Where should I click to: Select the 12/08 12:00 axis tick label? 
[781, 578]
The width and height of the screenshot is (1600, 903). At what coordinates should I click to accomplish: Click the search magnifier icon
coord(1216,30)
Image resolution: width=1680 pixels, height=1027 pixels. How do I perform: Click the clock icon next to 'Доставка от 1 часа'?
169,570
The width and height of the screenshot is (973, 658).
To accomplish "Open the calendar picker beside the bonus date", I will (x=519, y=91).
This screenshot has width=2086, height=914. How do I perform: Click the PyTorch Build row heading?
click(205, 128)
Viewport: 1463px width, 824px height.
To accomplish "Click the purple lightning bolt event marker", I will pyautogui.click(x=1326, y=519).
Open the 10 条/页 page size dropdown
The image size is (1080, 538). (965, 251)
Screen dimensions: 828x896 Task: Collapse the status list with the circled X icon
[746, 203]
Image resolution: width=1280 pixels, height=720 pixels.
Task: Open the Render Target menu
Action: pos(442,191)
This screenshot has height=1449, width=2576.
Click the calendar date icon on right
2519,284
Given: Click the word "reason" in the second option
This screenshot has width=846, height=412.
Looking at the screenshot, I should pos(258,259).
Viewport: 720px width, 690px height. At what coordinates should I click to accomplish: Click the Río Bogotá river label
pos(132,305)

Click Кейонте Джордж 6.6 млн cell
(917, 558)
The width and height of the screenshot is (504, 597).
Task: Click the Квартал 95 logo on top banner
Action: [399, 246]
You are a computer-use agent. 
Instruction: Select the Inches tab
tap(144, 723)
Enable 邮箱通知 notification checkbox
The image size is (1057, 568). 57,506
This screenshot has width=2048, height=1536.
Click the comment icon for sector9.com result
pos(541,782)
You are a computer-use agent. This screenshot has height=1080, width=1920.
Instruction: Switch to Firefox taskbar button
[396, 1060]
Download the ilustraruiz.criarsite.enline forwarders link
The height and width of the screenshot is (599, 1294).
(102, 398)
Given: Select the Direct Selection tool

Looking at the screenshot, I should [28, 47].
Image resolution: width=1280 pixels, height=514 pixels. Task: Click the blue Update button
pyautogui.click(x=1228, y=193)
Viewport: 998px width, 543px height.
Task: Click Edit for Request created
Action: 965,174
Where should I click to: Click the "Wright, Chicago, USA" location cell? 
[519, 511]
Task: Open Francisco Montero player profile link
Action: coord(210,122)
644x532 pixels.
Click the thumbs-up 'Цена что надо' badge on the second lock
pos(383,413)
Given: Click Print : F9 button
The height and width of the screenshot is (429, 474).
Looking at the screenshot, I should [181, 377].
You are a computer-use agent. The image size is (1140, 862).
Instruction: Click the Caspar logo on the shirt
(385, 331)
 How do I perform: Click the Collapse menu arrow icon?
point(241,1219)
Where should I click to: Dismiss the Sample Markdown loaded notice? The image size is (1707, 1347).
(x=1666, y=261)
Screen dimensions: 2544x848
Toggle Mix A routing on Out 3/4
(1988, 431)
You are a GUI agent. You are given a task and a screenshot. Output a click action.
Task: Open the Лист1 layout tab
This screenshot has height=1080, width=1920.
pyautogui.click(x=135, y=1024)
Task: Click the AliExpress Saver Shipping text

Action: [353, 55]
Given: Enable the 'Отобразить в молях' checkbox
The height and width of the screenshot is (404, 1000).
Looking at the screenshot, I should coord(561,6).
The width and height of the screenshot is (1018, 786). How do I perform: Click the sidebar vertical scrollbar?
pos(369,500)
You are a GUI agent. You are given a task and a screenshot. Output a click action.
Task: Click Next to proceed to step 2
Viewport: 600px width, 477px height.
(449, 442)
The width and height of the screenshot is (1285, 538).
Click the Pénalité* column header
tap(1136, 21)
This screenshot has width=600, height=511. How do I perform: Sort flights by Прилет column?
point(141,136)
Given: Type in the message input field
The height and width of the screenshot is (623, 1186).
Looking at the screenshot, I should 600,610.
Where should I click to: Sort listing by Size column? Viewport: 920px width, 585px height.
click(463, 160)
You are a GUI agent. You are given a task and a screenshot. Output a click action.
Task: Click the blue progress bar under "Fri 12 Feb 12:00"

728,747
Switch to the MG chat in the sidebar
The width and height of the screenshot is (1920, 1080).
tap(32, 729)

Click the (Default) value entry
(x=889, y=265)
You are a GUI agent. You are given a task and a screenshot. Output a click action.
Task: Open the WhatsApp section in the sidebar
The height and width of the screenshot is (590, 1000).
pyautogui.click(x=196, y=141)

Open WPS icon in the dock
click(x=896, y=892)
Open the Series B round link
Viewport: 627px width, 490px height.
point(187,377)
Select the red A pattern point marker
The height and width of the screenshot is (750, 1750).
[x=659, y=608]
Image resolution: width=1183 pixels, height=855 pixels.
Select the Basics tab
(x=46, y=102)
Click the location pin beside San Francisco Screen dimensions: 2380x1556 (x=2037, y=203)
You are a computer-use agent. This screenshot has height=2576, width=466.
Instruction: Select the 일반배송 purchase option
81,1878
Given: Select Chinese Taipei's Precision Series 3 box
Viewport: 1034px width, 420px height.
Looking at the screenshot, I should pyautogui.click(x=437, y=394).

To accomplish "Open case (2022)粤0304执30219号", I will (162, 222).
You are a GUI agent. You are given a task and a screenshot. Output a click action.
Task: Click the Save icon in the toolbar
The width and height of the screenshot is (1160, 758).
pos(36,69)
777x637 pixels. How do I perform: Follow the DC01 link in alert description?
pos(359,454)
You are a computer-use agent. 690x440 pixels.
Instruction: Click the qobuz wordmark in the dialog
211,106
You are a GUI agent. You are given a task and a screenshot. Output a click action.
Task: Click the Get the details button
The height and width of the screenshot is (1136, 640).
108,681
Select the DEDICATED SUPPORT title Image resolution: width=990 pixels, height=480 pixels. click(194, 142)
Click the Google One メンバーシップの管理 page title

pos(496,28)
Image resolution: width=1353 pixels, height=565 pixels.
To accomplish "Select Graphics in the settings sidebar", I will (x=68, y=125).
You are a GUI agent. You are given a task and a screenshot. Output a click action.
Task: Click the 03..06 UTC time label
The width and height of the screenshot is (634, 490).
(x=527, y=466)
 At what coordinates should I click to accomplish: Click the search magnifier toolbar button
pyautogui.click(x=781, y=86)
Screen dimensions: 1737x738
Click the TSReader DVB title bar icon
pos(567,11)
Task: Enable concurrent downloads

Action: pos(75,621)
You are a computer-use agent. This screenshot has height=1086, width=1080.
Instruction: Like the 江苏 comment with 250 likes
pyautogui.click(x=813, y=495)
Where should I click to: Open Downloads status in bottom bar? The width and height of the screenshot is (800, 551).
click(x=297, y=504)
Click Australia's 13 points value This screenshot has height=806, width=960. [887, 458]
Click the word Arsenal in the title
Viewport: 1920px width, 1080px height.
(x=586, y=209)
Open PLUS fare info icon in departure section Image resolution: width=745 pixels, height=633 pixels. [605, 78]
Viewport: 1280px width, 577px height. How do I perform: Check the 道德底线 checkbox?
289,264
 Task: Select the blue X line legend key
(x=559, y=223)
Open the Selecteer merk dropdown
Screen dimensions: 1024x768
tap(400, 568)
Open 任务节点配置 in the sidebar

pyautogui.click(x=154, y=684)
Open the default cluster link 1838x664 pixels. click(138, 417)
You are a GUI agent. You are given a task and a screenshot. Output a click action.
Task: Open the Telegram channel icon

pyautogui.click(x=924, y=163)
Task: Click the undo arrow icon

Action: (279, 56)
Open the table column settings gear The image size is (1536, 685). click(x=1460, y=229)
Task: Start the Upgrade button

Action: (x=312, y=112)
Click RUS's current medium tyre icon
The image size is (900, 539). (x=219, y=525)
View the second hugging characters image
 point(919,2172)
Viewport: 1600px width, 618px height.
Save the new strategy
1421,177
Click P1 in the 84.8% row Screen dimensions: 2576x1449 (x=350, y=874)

:: 課題の説明 ::
上の行をすべて、一字一句変えずに書き写してください。

:: 問題の解答 ::
Where should I click to: Select the 12/08 12:00 axis tick label? 
[781, 578]
The width and height of the screenshot is (1600, 903). At what coordinates should I click to accomplish: Click the search magnifier icon
coord(1216,30)
Image resolution: width=1680 pixels, height=1027 pixels. How do I perform: Click the clock icon next to 'Доставка от 1 часа'?
169,570
The width and height of the screenshot is (973, 658).
To accomplish "Open the calendar picker beside the bonus date", I will (x=519, y=91).
This screenshot has width=2086, height=914. How do I perform: Click the PyTorch Build row heading?
click(205, 128)
Viewport: 1463px width, 824px height.
To accomplish "Click the purple lightning bolt event marker", I will pyautogui.click(x=1326, y=519).
Open the 10 条/页 page size dropdown
The image size is (1080, 538). (965, 251)
Screen dimensions: 828x896 Task: Collapse the status list with the circled X icon
[746, 203]
Image resolution: width=1280 pixels, height=720 pixels.
Task: Open the Render Target menu
Action: pos(442,191)
This screenshot has height=1449, width=2576.
Click the calendar date icon on right
2519,284
Given: Click the word "reason" in the second option
This screenshot has width=846, height=412.
Looking at the screenshot, I should pos(258,259).
Viewport: 720px width, 690px height. At what coordinates should I click to accomplish: Click the Río Bogotá river label
pos(132,305)

Click Кейонте Джордж 6.6 млн cell
(917, 558)
The width and height of the screenshot is (504, 597).
Task: Click the Квартал 95 logo on top banner
Action: [399, 246]
You are a computer-use agent. 
Instruction: Select the Inches tab
tap(144, 723)
Enable 邮箱通知 notification checkbox
The image size is (1057, 568). 57,506
This screenshot has width=2048, height=1536.
Click the comment icon for sector9.com result
pos(541,782)
You are a computer-use agent. This screenshot has height=1080, width=1920.
Instruction: Switch to Firefox taskbar button
[396, 1060]
Download the ilustraruiz.criarsite.enline forwarders link
The height and width of the screenshot is (599, 1294).
(102, 398)
Given: Select the Direct Selection tool

Looking at the screenshot, I should [28, 47].
Image resolution: width=1280 pixels, height=514 pixels. Task: Click the blue Update button
pyautogui.click(x=1228, y=193)
Viewport: 998px width, 543px height.
Task: Click Edit for Request created
Action: 965,174
Where should I click to: Click the "Wright, Chicago, USA" location cell? 
[519, 511]
Task: Open Francisco Montero player profile link
Action: coord(210,122)
644x532 pixels.
Click the thumbs-up 'Цена что надо' badge on the second lock
pos(383,413)
Given: Click Print : F9 button
The height and width of the screenshot is (429, 474).
Looking at the screenshot, I should [181, 377].
You are a computer-use agent. The image size is (1140, 862).
Instruction: Click the Caspar logo on the shirt
(385, 331)
 How do I perform: Click the Collapse menu arrow icon?
point(241,1219)
Where should I click to: Dismiss the Sample Markdown loaded notice? The image size is (1707, 1347).
(x=1666, y=261)
Screen dimensions: 2544x848
Toggle Mix A routing on Out 3/4
(1988, 431)
You are a GUI agent. You are given a task and a screenshot. Output a click action.
Task: Open the Лист1 layout tab
This screenshot has height=1080, width=1920.
pyautogui.click(x=135, y=1024)
Task: Click the AliExpress Saver Shipping text

Action: [353, 55]
Given: Enable the 'Отобразить в молях' checkbox
The height and width of the screenshot is (404, 1000).
Looking at the screenshot, I should coord(561,6).
The width and height of the screenshot is (1018, 786). How do I perform: Click the sidebar vertical scrollbar?
pos(369,500)
You are a GUI agent. You are given a task and a screenshot. Output a click action.
Task: Click Next to proceed to step 2
Viewport: 600px width, 477px height.
(449, 442)
The width and height of the screenshot is (1285, 538).
Click the Pénalité* column header
tap(1136, 21)
This screenshot has width=600, height=511. How do I perform: Sort flights by Прилет column?
point(141,136)
Given: Type in the message input field
The height and width of the screenshot is (623, 1186).
Looking at the screenshot, I should 600,610.
Where should I click to: Sort listing by Size column? Viewport: 920px width, 585px height.
click(463, 160)
You are a GUI agent. You are given a task and a screenshot. Output a click action.
Task: Click the blue progress bar under "Fri 12 Feb 12:00"

728,747
Switch to the MG chat in the sidebar
The width and height of the screenshot is (1920, 1080).
tap(32, 729)

Click the (Default) value entry
(x=889, y=265)
You are a GUI agent. You are given a task and a screenshot. Output a click action.
Task: Open the WhatsApp section in the sidebar
The height and width of the screenshot is (590, 1000).
pyautogui.click(x=196, y=141)

Open WPS icon in the dock
click(x=896, y=892)
Open the Series B round link
Viewport: 627px width, 490px height.
point(187,377)
Select the red A pattern point marker
The height and width of the screenshot is (750, 1750).
[x=659, y=608]
Image resolution: width=1183 pixels, height=855 pixels.
Select the Basics tab
(x=46, y=102)
Click the location pin beside San Francisco Screen dimensions: 2380x1556 (x=2037, y=203)
You are a computer-use agent. This screenshot has height=2576, width=466.
Instruction: Select the 일반배송 purchase option
81,1878
Given: Select Chinese Taipei's Precision Series 3 box
Viewport: 1034px width, 420px height.
Looking at the screenshot, I should pyautogui.click(x=437, y=394).

To accomplish "Open case (2022)粤0304执30219号", I will (162, 222).
You are a GUI agent. You are given a task and a screenshot. Output a click action.
Task: Click the Save icon in the toolbar
The width and height of the screenshot is (1160, 758).
pos(36,69)
777x637 pixels. How do I perform: Follow the DC01 link in alert description?
pos(359,454)
You are a computer-use agent. 690x440 pixels.
Instruction: Click the qobuz wordmark in the dialog
211,106
You are a GUI agent. You are given a task and a screenshot. Output a click action.
Task: Click the Get the details button
The height and width of the screenshot is (1136, 640).
108,681
Select the DEDICATED SUPPORT title Image resolution: width=990 pixels, height=480 pixels. click(194, 142)
Click the Google One メンバーシップの管理 page title

pos(496,28)
Image resolution: width=1353 pixels, height=565 pixels.
To accomplish "Select Graphics in the settings sidebar", I will (x=68, y=125).
You are a GUI agent. You are given a task and a screenshot. Output a click action.
Task: Click the 03..06 UTC time label
The width and height of the screenshot is (634, 490).
(x=527, y=466)
 At what coordinates should I click to accomplish: Click the search magnifier toolbar button
pyautogui.click(x=781, y=86)
Screen dimensions: 1737x738
Click the TSReader DVB title bar icon
pos(567,11)
Task: Enable concurrent downloads

Action: pos(75,621)
You are a computer-use agent. This screenshot has height=1086, width=1080.
Instruction: Like the 江苏 comment with 250 likes
pyautogui.click(x=813, y=495)
Where should I click to: Open Downloads status in bottom bar? The width and height of the screenshot is (800, 551).
click(x=297, y=504)
Click Australia's 13 points value This screenshot has height=806, width=960. [887, 458]
Click the word Arsenal in the title
Viewport: 1920px width, 1080px height.
(x=586, y=209)
Open PLUS fare info icon in departure section Image resolution: width=745 pixels, height=633 pixels. [605, 78]
Viewport: 1280px width, 577px height. How do I perform: Check the 道德底线 checkbox?
289,264
 Task: Select the blue X line legend key
(x=559, y=223)
Open the Selecteer merk dropdown
Screen dimensions: 1024x768
tap(400, 568)
Open 任务节点配置 in the sidebar

pyautogui.click(x=154, y=684)
Open the default cluster link 1838x664 pixels. click(138, 417)
You are a GUI agent. You are given a task and a screenshot. Output a click action.
Task: Open the Telegram channel icon

pyautogui.click(x=924, y=163)
Task: Click the undo arrow icon

Action: (279, 56)
Open the table column settings gear The image size is (1536, 685). click(x=1460, y=229)
Task: Start the Upgrade button

Action: (x=312, y=112)
Click RUS's current medium tyre icon
The image size is (900, 539). (x=219, y=525)
View the second hugging characters image
 point(919,2172)
Viewport: 1600px width, 618px height.
Save the new strategy
1421,177
Click P1 in the 84.8% row Screen dimensions: 2576x1449 (x=350, y=874)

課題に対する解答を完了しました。